Serverless’s main goal is to abstract the complex underlying architecture, allowing the prime focus on business logic. However, it is clear that as a push towards breaking down the business logic to individual functions reaches a certain point, the overhead negates the benefits. Hence acting as an antipattern.

What Should You Observe?

Architectures in general can get extremely complicated as your system grows. Therefore, the first thing to definitely go for is a map of your distributed system architecture as you begin to adopt serverless.


Another sign of overly granular architectures is when serverless functions become overly chatty. The major overhead of a granular architecture is communication and that is what should be avoided. Communication overhead and unnecessary calls to AWS Lambda functions mean more engineering complexity and potentially higher costs. Therefore, it would be beneficial to check for costs and total invocation count.

It is also recommended to dive deeper into invocations and keep track of triggering components. If it is noted that one Lambda function is constantly being triggered by the same triggering Lambda function a substantially high number of times, then maybe merging the two Lambda functions can be considered.

Additionally as mentioned, the move from monolith to microservices and eventually a pure serverless distributed architecture results in the need for communication infrastructure. It, therefore, becomes necessary to monitor the payload of data being sent between these
communication channels.

Conclusion

In conclusion, serverless is booming but it doesn’t come without its own pitfalls. There are various best practices to avoid anti-patterns, however, the ultimate solution is to couple these best practices with a strong tendency for observability. Those adopting the technology need to be of not only the antipatterns that are possible but what to monitor if they do find a way into the system architecture.

Observability is still a maturing field, and cloud vendors are now heeding the call. However, inbuilt monitoring solutions still do not fulfill the overall needs and offer only basic observability. In achieving true observability according to the three pillars of “metrics”, “traces” and “logs”, it would be advisable to look towards a third-party monitoring tool specialized for the job.

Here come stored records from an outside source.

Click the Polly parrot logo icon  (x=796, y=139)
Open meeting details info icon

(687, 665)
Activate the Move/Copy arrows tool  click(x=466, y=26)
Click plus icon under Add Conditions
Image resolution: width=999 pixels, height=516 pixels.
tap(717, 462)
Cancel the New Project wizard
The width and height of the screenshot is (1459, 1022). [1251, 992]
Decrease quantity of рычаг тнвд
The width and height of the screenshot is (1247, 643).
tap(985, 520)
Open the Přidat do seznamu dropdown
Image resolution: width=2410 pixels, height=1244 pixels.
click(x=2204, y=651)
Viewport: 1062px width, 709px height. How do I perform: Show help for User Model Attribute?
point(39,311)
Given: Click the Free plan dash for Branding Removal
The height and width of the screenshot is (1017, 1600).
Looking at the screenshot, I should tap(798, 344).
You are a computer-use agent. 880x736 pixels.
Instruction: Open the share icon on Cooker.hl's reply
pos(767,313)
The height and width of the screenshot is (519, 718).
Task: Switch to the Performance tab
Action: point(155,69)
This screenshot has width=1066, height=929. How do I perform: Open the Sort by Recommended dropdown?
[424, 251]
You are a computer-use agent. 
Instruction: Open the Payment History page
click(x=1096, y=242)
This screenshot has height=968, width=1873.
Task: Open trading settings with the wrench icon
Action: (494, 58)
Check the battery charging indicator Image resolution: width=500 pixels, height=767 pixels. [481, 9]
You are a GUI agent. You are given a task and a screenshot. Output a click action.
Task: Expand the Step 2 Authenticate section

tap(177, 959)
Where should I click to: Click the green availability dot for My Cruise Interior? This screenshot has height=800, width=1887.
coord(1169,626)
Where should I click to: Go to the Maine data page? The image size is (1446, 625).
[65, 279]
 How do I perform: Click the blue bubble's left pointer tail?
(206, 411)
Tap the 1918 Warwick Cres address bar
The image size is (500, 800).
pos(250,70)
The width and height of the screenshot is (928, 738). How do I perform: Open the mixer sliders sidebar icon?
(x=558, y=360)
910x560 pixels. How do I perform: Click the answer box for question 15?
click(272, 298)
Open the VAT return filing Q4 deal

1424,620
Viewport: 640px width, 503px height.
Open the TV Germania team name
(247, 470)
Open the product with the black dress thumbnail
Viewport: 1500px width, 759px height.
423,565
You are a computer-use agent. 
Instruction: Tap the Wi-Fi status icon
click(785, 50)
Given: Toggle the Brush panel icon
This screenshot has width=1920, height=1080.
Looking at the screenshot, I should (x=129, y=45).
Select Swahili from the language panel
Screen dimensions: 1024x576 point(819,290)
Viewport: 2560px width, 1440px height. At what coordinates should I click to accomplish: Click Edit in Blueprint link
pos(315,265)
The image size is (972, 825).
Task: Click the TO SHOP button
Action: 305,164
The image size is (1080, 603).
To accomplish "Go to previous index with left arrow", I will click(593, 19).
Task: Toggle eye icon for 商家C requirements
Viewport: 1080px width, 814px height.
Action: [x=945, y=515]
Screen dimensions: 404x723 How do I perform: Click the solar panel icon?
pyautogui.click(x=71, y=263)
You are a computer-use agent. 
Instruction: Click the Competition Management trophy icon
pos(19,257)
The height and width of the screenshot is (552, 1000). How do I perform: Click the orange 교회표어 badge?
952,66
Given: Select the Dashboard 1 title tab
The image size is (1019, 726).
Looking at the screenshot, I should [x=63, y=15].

It may be argued that the need for monitoring is trivial and that efforts should be spent substantially on building the architecture under the understanding of best practices. However, I would argue that both are as equally important and that the folly of many premature serverless adopters is not lighting up the black box they are operating in. After all, Rome was built on an anthropological model that is still replicated in today’s modern world. But it didn’t take long for it to collapse!